Les conséquences d’un mauvais contrôle de l’humidité
Lorsque l’humidité relative reste élevée pendant une période prolongée, plusieurs désordres peuvent apparaître dans le bâtiment.
Condensation et dégradation des matériaux
Lorsque l’air humide entre en contact avec des surfaces froides, la vapeur d’eau peut se condenser. Ce phénomène provoque l’apparition de taches d’humidité et favorise la dégradation des revêtements muraux ou des plafonds.
Dans les hôtels, ces désordres peuvent affecter les peintures, les papiers peints, les moquettes ou les éléments de mobilier.
Développement de moisissures
La présence d’humidité persistante crée des conditions favorables au développement de moisissures. Selon l’ANSES, ces micro-organismes peuvent provoquer des irritations, des allergies ou des troubles respiratoires chez les occupants exposés.
Dans le secteur hôtelier, l’apparition de moisissures visibles constitue également un problème d’image pour l’établissement.
Surcoûts de maintenance
Une humidité mal maîtrisée peut également accélérer la dégradation des matériaux et entraîner des interventions de maintenance plus fréquentes : remplacement de revêtements, traitement des moisissures ou rénovation des finitions.
À long terme, ces désordres représentent un coût significatif pour les exploitants hôteliers.
Les stratégies CVC pour stabiliser l’humidité
Comprendre les sources d’humidité dans les hôtels, leurs conséquences sur le confort
et le bâtiment, et les solutions CVC pour maintenir une hygrométrie maîtrisée.
Le rôle du renouvellement d’air
La ventilation permet d’évacuer la vapeur d’eau produite par les occupants et leurs activités quotidiennes.

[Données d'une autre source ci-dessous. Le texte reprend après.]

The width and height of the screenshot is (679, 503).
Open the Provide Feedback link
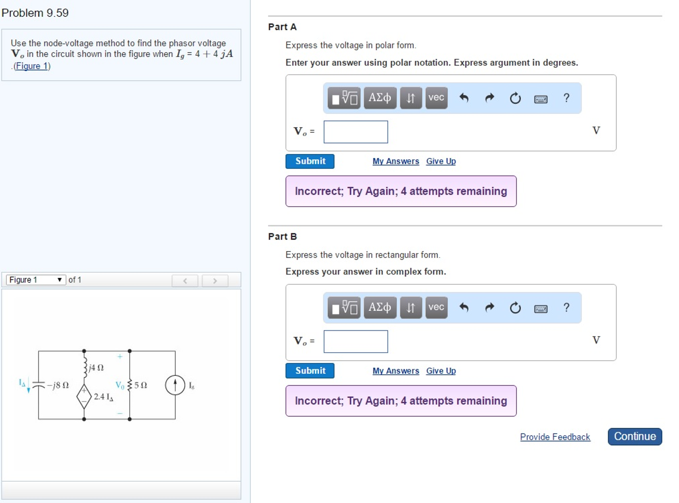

L’ADEME rappelle que les activités humaines comme la douche ou la cuisine produisent de la vapeur d’eau qui doit être évacuée par un renouvellement d’air adapté.

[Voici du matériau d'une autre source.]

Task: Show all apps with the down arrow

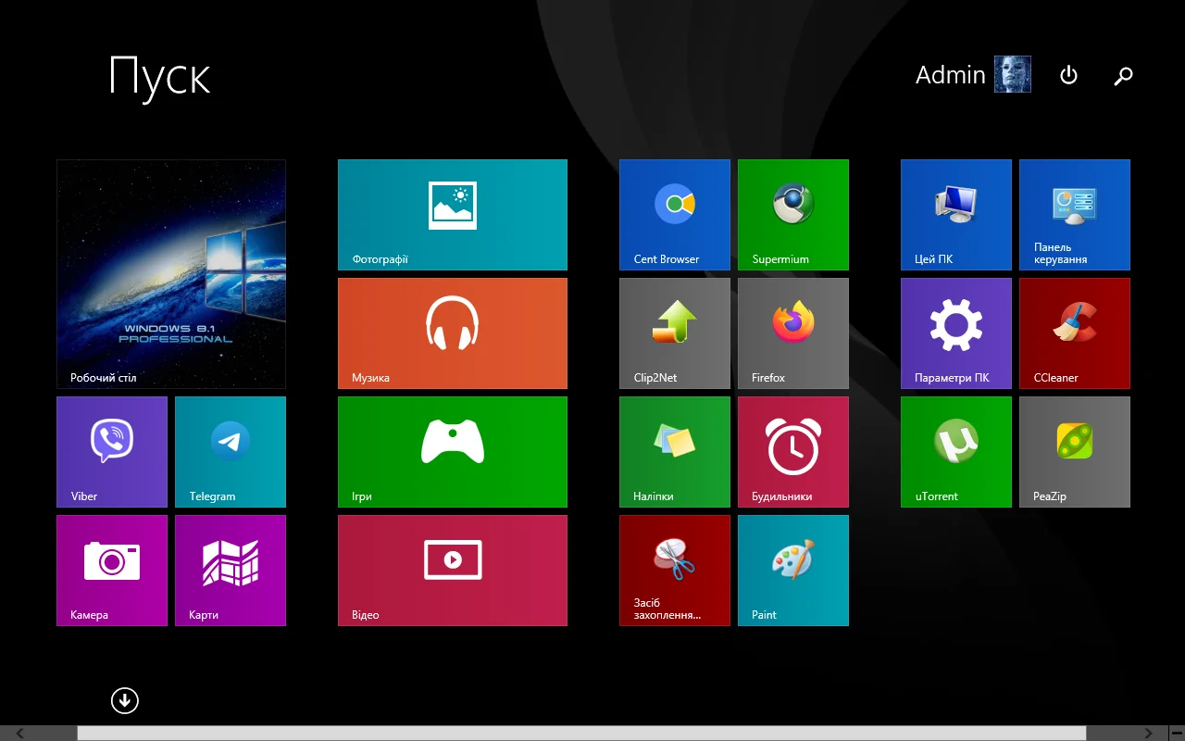Action: (125, 700)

Dans les hôtels, la ventilation mécanique permet de renouveler l’air intérieur et de limiter l’accumulation d’humidité.
Le rôle des centrales de traitement d’air
Les centrales de traitement d’air (CTA) jouent un rôle essentiel dans la régulation hygrométrique.

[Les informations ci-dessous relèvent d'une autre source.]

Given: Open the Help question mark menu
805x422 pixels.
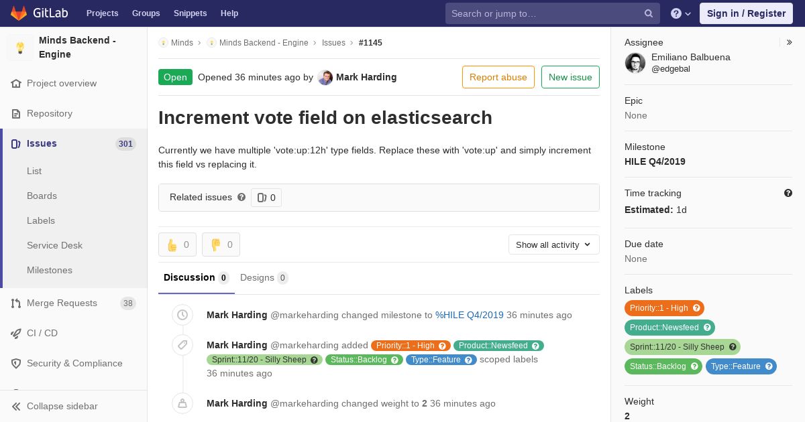Looking at the screenshot, I should tap(680, 13).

Lorsqu’un flux d’air passe sur une batterie froide, une partie de la vapeur d’eau contenue dans l’air se condense. Ce phénomène permet de déshumidifier l’air avant sa diffusion dans les chambres et les espaces communs.
Ce principe est largement utilisé dans les bâtiments tertiaires pour stabiliser l’humidité intérieure.
L’équilibrage des réseaux aérauliques
Même lorsque les équipements sont performants, la distribution de l’air doit être correctement réglée.
Un réseau mal équilibré peut créer des zones où le renouvellement d’air est insuffisant, favorisant l’accumulation d’humidité.
Les opérations d’équilibrage aéraulique permettent d’ajuster les débits d’air afin de garantir un renouvellement homogène dans l’ensemble du bâtiment.
L’humidité : une variable technique au cœur du confort hôtelier
Dans les hôtels, l’humidité constitue une variable invisible mais essentielle du confort et de la durabilité des bâtiments.
Une gestion maîtrisée de l’humidité dans les hôtels permet de maintenir un environnement intérieur sain, de préserver les matériaux et d’améliorer l’expérience des occupants.
Pour les exploitants et les responsables techniques, cet équilibre repose sur une combinaison cohérente de solutions : ventilation adaptée, traitement d’air performant et réglage précis des installations CVC. Lorsqu’ils sont correctement dimensionnés et exploités, ces systèmes permettent de stabiliser l’hygrométrie intérieure et de garantir un confort hygrothermique durable.